Workshop:
Christina Sharpe
English, Tufts University
2017 Nellie Y. McKay Lecturer
In our changing climate, severe storms have become both aberrant and quotidian. Please join us for a conversation about “The Weather” and how the afterlife of slavery suffuses our present-day environment with Christina Sharpe, the 2017 Nellie Y. McKay Lecturer, and Cherene Sherrard-Johnson, IRH Senior Fellow. Light refreshments will be served, but feel free to bring along a bag lunch. RSVP to receive a copy of the relevant reading.

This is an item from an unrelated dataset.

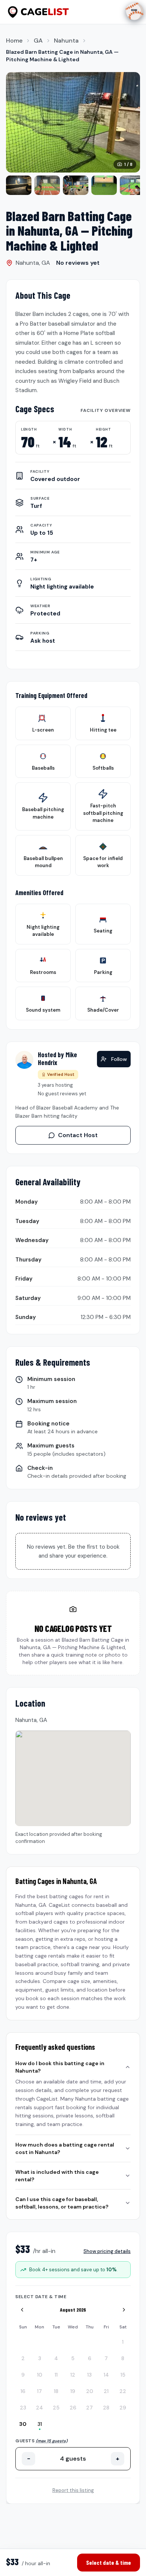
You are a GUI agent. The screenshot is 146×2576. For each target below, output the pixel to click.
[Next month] (124, 2309)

Christina Sharpe is Professor of English at Tufts University and the author of the award-winning In the Wake: On Blackness and Being and Monstrous Intimacies: Making Post-Slavery Subjects, both published by Duke University Press. Her research interests are in black visual culture, black diaspora studies, and feminist epistemologies, with a particular emphasis on black female subjectivity and black women artists.
Cherene Sherrard-Johnson is the Sally Mead Hands-Bascom Professor of English at the University of Wisconsin-Madison where she teaches nineteenth and twentieth century American and African American literature, cultural studies, and feminist theory. Recent publications include: A Companion to the Harlem Renaissance (Wiley 2015), Dorothy West’s Paradise: A Biography of Class and Color, “Insubordinate Islands and Coastal Chaos: Pauline Hopkins Literary Land/Seascapes” in Archipelagic American Studies (Duke 2017), and Vixen, a debut poetry collection forthcoming September 2017 from Autumn House Press.